Not quite. It means "I understand and want the tradeoffs that using a
single buffer (and no dynamic allocation) requires".

> double_buffered_variant, really means "give me
> strong exception safety. I don't care about the cost."

Not quite. It means "I don't trust that somebody won't mess up this
variant during code maintenance in the next decade".

> Exposing single_buffered_variant and double_buffered_variant
> effectively rules out other possible compromises.

I think that shows a lack of imagination. For example, why can't
double_buffered_variant be constructed by gluing two
single_buffered_variants together internally, and wrapping the glue with
logic to switch between them in an exception safe fashion?
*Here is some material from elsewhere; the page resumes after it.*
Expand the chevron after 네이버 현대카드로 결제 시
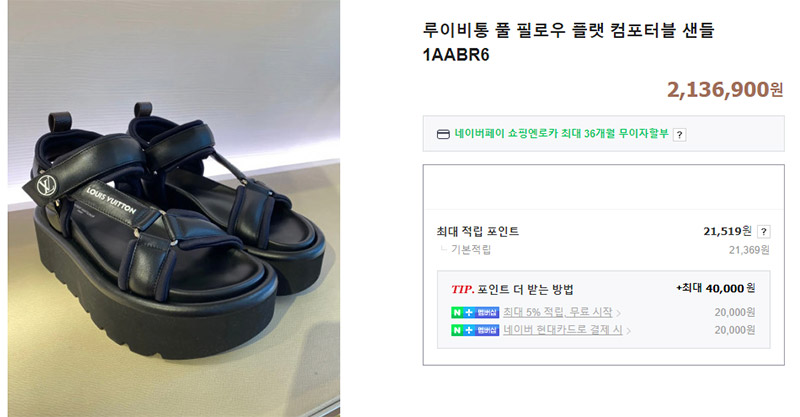This screenshot has width=800, height=417. point(629,331)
If that's not possible, it smells to me like that's a design issue which
needs fixing. Elementary components ought to be composable. I don't
claim that this is easy to get right, but I do claim it is worth
thinking about.

All that said, you do raise a very valid point important to what is
becoming a fairly comprehensive design review discussion already. What
is lost by taking a "composition of elementals" design approach?

>
 For
> example, if all the types without no-throw move are
> smaller than the largest type in the variant, then
> you can save space with a partially double buffered
> variant.

I'd consider that sort of argument as important if variant2 implements
or would implement that kind of optimisation.

If variant2 doesn't implement that kind of optimisation, and won't, it
holds much less weight with me.

i.e. Peter what specific gains do you see as important that you want to
retain a single variant implementation with hardcoded selection logic?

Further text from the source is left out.